## EXERCISE
Only one stretch of the listing below is wanted. Give it again exactly, from the line with "[Search magnifier button] (974, 313)" through the line with "Сайт працює на WordPress (240, 2504)".

## RECORDS FOR THIS TASK
◆ ◆ ◆

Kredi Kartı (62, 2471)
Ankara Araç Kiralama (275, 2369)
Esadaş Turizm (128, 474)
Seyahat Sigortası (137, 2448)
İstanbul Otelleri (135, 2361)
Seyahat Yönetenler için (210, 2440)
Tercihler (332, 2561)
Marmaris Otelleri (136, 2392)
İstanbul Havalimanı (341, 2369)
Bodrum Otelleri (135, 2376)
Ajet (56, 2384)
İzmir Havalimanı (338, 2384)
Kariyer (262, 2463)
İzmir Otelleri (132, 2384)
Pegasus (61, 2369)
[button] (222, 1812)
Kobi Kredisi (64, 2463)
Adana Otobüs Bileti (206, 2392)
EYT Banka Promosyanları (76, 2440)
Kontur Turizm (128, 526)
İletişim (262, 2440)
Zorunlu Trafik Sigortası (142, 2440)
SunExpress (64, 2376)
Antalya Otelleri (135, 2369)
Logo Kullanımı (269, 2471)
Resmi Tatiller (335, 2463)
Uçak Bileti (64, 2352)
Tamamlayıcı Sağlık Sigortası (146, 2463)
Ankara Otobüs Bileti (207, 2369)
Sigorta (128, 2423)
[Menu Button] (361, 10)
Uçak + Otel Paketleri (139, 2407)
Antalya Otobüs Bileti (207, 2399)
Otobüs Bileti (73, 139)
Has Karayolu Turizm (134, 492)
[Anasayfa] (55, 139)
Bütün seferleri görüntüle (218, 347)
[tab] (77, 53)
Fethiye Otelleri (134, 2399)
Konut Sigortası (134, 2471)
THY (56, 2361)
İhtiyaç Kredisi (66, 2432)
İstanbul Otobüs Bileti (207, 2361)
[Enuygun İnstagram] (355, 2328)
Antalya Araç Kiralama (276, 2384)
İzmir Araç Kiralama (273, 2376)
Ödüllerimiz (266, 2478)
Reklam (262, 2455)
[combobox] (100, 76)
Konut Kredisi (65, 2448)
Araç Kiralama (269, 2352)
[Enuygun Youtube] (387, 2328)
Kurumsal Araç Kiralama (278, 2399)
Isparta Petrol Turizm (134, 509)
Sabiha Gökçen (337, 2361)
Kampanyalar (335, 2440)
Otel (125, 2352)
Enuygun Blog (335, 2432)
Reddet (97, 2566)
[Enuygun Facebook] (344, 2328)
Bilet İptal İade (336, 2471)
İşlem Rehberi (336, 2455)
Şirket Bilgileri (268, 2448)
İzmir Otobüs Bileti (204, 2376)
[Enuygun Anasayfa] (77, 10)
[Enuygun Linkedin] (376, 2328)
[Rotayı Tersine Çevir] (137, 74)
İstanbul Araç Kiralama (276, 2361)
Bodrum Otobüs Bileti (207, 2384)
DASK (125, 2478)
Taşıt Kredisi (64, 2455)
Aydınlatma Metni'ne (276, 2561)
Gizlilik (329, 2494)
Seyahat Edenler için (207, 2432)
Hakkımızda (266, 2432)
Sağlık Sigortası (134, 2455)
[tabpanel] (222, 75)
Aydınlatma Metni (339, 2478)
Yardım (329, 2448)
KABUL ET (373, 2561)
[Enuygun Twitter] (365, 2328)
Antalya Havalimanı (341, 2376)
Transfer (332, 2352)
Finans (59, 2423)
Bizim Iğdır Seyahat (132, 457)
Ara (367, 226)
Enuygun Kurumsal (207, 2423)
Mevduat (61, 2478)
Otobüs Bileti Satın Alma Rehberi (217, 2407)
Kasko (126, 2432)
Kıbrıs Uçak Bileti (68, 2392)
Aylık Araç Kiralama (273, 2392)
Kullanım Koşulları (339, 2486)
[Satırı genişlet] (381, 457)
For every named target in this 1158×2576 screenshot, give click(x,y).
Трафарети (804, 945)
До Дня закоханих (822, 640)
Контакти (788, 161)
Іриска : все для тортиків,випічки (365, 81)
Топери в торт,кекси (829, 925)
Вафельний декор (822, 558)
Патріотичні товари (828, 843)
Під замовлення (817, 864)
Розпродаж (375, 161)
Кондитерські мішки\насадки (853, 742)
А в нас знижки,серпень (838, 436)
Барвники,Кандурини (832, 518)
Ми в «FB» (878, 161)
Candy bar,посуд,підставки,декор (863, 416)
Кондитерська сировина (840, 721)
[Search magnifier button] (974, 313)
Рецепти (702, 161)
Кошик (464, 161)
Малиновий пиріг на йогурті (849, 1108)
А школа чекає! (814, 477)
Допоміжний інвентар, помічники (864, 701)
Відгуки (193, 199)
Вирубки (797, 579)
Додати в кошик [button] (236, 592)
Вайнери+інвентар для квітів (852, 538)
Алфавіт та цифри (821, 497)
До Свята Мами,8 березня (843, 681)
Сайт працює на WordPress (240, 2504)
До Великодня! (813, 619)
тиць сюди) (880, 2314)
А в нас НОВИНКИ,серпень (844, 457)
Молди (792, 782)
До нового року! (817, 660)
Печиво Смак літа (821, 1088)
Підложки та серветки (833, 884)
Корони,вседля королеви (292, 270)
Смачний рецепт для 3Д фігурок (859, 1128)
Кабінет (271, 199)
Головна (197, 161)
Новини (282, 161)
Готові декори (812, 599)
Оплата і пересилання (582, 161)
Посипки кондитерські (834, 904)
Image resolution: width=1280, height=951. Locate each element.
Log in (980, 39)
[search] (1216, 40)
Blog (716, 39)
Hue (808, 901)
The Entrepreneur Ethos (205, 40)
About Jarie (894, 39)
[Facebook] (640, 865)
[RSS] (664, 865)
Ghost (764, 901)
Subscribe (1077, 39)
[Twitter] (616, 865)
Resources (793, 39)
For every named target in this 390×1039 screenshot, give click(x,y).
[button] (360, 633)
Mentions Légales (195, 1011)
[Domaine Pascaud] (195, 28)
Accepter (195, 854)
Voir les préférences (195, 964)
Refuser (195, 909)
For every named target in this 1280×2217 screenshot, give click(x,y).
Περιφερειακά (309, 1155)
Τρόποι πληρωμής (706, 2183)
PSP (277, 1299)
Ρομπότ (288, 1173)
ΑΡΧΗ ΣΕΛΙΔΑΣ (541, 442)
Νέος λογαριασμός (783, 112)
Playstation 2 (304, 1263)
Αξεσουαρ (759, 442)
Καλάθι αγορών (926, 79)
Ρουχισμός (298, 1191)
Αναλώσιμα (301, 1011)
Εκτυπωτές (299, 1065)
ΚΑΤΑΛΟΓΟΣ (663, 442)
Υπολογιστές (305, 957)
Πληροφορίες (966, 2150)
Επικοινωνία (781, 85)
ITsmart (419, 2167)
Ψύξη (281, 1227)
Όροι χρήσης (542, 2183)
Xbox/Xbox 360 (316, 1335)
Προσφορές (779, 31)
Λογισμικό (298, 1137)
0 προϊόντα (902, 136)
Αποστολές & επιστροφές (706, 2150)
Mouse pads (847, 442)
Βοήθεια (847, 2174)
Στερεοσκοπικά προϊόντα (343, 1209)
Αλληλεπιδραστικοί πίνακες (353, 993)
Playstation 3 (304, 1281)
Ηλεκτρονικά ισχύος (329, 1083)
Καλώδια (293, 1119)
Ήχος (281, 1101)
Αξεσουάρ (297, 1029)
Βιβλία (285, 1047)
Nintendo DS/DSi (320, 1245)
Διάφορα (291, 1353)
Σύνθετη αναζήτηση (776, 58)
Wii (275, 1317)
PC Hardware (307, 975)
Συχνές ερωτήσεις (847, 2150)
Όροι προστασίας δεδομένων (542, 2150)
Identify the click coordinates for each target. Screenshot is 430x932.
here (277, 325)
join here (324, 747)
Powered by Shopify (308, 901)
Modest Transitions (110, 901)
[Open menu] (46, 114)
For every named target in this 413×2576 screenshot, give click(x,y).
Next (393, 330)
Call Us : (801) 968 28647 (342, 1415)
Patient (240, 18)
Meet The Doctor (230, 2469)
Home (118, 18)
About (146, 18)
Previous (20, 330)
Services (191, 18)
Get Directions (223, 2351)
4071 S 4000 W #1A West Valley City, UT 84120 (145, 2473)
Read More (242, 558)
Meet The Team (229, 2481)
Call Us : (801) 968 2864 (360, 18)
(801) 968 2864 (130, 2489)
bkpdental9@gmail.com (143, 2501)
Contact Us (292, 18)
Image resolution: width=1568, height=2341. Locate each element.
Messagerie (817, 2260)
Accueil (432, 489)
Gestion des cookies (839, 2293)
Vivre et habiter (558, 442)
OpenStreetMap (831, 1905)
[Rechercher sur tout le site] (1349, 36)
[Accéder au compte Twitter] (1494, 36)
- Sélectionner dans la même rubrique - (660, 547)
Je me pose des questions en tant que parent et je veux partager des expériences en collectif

◆ ◆ ◆

## SOLUTION TO THE EXERCISE
[Search magnifier button] (974, 313)
Рецепти (702, 161)
Кошик (464, 161)
Малиновий пиріг на йогурті (849, 1108)
А школа чекає! (814, 477)
Допоміжний інвентар, помічники (864, 701)
Відгуки (193, 199)
Вирубки (797, 579)
Додати в кошик [button] (236, 592)
Вайнери+інвентар для квітів (852, 538)
Алфавіт та цифри (821, 497)
До Свята Мами,8 березня (843, 681)
Сайт працює на WordPress (240, 2504)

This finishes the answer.